I think that this passage speaks of a key element of discernment: we need to know when we reach “true north”. Then we can set our compass again for the next bit of the journey.

So another reference grid co-ordinate: gentleness allowed to show, trust, gratitude, and supplication leads to peace.

Then this perplexing passage from Luke:
Imagine being part of a group of excited pilgrims. Walking together into the land away from the city…to find a man whom everyone is talking about…
And when we get there, he doesn’t welcome us with open arms and tell us about love…oh no, he shouts…calls us a brood of vipers, tells us not to rest in our relationship, uses violent language about axes and fires…
He has a real rant!
But when all of us are paying attention, and wondering how we might need to behave in this new life…he calms down…and reminds us about simple justice: share, act fairly, don’t bully.

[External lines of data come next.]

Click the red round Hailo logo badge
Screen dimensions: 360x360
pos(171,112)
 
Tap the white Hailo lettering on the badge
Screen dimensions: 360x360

So here we are, you and me, within these co-ordinates on the chart, waiting for God to dwell amongst us. Where are we again?
1. Remembering a God who remembers us…experiencing awe in the presence of the justice-making-iridescent God.
2. Finding true North- that peace which surpasses understanding- gentleness showing through, trust, gratitude and prayer.
3. How might we behave? Share, act fairly, don’t bully.

Passage from Isaiah sung by the choir as a psalm today:
“Shout aloud and sing for joy, O royal Zion, for great in your midst is the Holy One of Israel.”